→ **DATA ENTRIES**:
— start —
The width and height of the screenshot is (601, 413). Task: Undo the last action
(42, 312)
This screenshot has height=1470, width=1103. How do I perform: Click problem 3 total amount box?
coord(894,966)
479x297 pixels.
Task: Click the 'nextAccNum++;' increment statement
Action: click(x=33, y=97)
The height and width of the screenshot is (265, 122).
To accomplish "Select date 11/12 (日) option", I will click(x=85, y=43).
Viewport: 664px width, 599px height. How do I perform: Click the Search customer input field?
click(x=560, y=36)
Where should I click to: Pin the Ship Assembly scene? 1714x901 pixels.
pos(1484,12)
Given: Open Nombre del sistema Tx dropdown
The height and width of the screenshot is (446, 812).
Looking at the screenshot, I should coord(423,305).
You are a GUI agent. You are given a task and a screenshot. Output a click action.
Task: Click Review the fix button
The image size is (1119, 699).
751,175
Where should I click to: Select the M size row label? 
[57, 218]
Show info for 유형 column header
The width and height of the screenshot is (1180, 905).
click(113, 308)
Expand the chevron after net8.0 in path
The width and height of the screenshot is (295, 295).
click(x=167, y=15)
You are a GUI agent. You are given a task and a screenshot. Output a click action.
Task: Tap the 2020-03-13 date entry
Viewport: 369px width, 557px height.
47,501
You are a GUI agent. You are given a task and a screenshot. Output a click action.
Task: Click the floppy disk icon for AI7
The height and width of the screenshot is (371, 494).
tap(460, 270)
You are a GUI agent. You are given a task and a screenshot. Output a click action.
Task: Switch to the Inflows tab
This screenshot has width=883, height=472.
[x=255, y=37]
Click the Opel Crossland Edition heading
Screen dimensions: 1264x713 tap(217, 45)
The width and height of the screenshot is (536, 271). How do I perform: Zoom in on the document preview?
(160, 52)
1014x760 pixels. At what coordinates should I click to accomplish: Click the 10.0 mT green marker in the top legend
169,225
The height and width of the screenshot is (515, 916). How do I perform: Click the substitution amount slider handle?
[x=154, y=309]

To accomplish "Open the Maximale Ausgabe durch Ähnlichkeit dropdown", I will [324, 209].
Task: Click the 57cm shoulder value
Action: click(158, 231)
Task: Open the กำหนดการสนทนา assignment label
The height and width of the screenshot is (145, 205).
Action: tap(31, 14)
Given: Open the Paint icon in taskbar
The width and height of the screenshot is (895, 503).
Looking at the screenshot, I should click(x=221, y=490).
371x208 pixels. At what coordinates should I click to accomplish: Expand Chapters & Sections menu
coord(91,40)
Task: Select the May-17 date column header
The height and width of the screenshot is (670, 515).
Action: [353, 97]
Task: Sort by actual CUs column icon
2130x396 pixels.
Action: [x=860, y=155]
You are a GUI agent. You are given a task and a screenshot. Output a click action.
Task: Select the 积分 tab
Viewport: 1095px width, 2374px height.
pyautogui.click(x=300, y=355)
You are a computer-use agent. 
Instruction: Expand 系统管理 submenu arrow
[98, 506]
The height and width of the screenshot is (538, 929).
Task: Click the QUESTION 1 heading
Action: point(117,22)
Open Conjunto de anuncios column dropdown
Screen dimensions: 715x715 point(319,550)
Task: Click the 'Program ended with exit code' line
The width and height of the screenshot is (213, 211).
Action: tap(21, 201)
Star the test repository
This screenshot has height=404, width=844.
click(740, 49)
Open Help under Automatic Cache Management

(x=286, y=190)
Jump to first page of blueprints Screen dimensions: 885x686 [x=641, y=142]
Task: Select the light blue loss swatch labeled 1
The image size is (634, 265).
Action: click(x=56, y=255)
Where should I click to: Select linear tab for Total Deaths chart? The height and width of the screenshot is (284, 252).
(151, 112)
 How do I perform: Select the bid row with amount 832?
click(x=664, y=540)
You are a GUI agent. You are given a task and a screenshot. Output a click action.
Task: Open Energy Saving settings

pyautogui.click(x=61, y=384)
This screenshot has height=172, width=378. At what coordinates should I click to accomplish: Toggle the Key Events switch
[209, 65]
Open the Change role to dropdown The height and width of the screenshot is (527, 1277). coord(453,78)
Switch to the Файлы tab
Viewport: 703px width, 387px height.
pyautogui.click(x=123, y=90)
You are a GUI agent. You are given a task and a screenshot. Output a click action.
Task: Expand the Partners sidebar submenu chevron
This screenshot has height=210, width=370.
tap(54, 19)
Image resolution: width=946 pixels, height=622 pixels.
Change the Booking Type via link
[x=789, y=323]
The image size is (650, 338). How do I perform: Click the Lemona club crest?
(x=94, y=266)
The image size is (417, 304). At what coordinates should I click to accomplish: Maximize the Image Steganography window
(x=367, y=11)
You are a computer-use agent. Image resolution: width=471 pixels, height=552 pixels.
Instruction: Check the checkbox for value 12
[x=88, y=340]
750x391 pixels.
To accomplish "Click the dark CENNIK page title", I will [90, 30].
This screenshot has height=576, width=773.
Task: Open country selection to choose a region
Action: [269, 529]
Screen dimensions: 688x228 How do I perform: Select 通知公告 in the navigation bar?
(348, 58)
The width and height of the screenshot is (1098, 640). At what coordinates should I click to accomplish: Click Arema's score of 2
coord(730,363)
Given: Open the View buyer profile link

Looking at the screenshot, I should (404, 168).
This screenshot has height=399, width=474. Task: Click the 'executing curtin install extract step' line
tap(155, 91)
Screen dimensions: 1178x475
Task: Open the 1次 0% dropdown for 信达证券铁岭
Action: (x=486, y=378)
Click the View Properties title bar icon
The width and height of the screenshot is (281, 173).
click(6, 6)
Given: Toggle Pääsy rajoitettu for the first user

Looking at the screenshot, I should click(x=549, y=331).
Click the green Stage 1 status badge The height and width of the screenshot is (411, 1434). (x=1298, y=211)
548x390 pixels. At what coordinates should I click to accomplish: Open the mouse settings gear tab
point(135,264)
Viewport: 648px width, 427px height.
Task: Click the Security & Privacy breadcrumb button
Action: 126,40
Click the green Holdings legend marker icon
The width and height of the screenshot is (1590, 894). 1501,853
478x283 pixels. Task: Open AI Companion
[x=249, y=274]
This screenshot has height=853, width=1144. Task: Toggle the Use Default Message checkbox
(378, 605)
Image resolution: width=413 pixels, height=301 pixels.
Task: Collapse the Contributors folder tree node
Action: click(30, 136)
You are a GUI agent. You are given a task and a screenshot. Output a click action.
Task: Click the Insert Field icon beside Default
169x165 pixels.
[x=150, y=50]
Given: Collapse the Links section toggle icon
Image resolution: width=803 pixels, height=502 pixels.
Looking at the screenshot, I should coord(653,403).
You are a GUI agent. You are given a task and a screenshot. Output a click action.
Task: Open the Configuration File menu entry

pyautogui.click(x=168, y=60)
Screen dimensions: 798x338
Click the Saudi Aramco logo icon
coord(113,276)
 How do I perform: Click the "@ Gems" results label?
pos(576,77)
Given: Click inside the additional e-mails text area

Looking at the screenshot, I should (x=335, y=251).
— end —
→ **WORK TO COMPLETE**: Please gather every line in the listing above that contains the word "coordinates", and copy each one unchanged.

→ **EXERCISE RESPONSE**:
1014x760 pixels. At what coordinates should I click to accomplish: Click the 10.0 mT green marker in the top legend
371x208 pixels. At what coordinates should I click to accomplish: Expand Chapters & Sections menu
This screenshot has height=172, width=378. At what coordinates should I click to accomplish: Toggle the Key Events switch
The image size is (417, 304). At what coordinates should I click to accomplish: Maximize the Image Steganography window
The width and height of the screenshot is (1098, 640). At what coordinates should I click to accomplish: Click Arema's score of 2
548x390 pixels. At what coordinates should I click to accomplish: Open the mouse settings gear tab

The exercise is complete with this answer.